(GIVEN DATA begins)

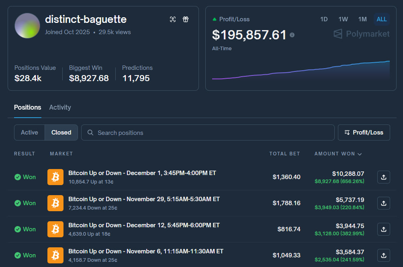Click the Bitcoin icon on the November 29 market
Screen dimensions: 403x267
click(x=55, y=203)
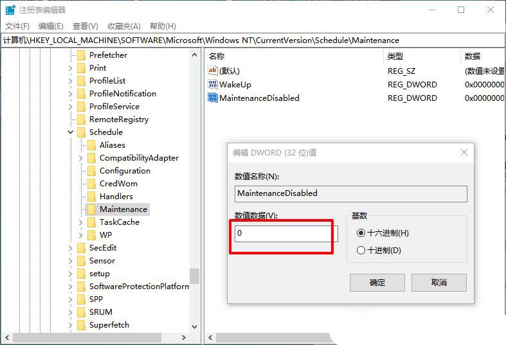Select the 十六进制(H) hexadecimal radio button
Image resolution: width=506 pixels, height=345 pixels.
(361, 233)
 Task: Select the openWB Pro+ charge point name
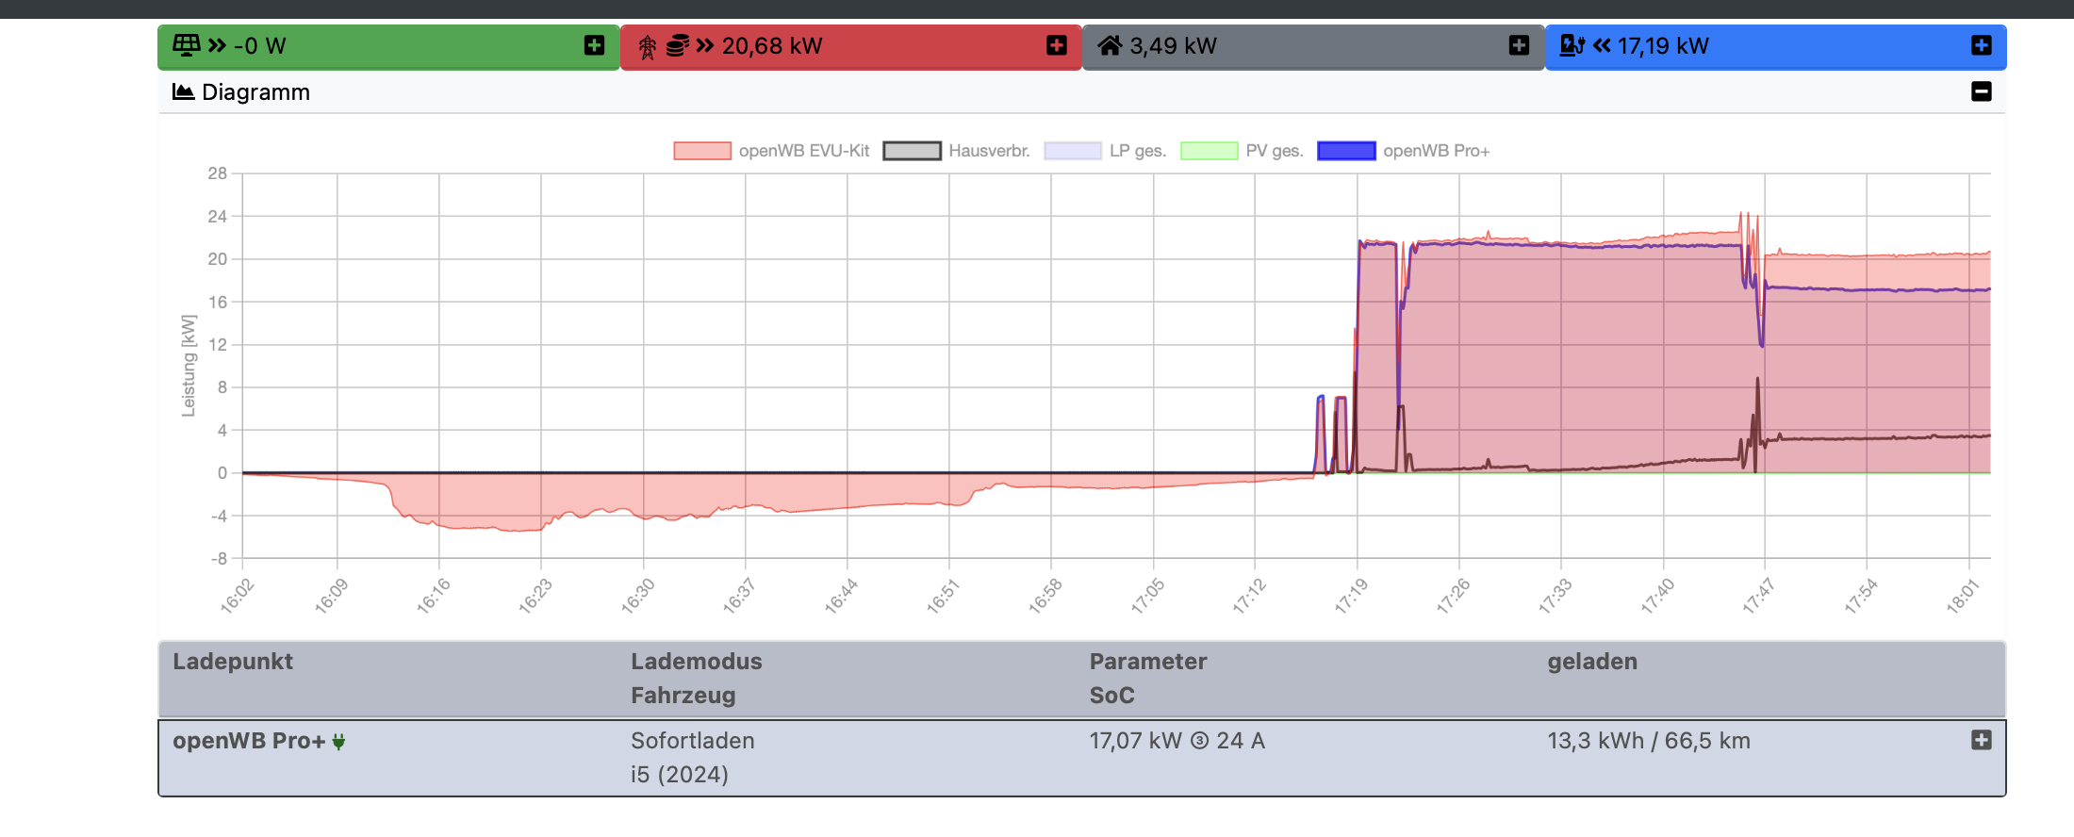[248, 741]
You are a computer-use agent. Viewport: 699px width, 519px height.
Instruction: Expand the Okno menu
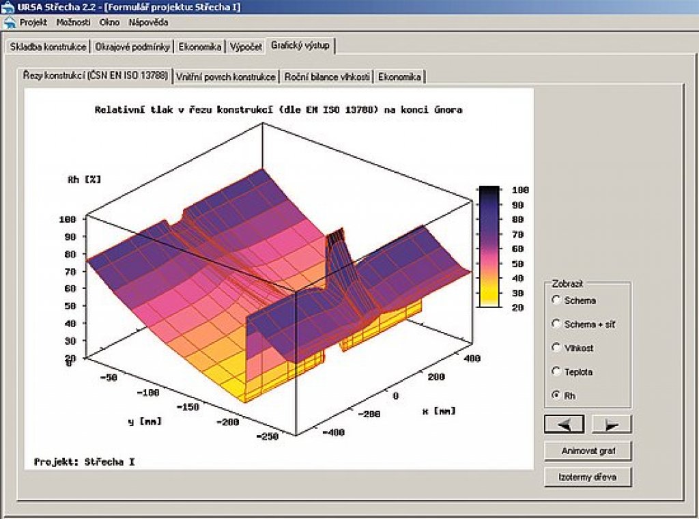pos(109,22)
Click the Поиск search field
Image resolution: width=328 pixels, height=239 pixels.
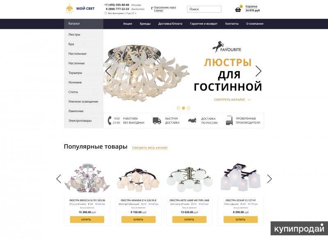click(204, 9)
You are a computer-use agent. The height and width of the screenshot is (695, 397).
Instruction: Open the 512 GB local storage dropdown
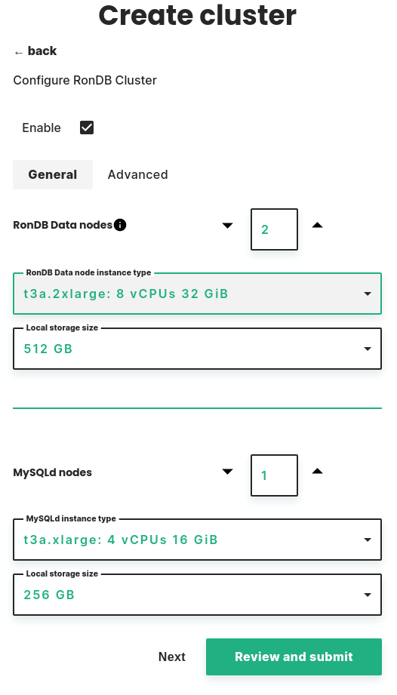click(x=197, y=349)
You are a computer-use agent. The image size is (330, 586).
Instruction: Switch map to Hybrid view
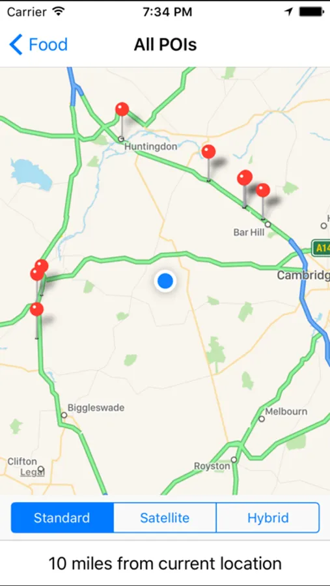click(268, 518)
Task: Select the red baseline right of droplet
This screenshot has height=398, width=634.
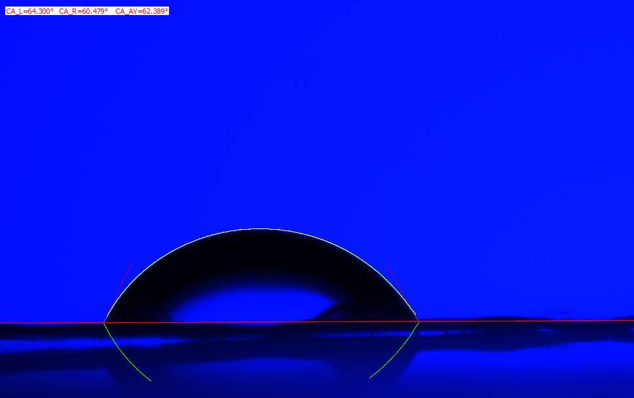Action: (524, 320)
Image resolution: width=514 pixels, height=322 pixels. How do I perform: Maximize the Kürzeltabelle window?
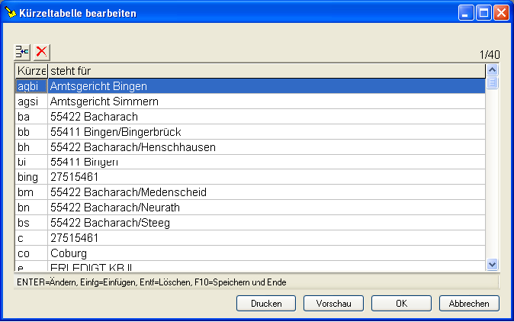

(GIVEN DATA ends)

Reproduce verbatim every line starting at the line that holds "Instruction: Open the" and ending with the final line of the data; omit the pictures.

Instruction: Open the 512 GB local storage dropdown
click(x=197, y=349)
You are a computer-use agent. The image size is (330, 586).
Instruction: Switch map to Hybrid view
click(268, 518)
Task: Select the red baseline right of droplet
This screenshot has height=398, width=634.
Action: (524, 320)
Image resolution: width=514 pixels, height=322 pixels. How do I perform: Maximize the Kürzeltabelle window?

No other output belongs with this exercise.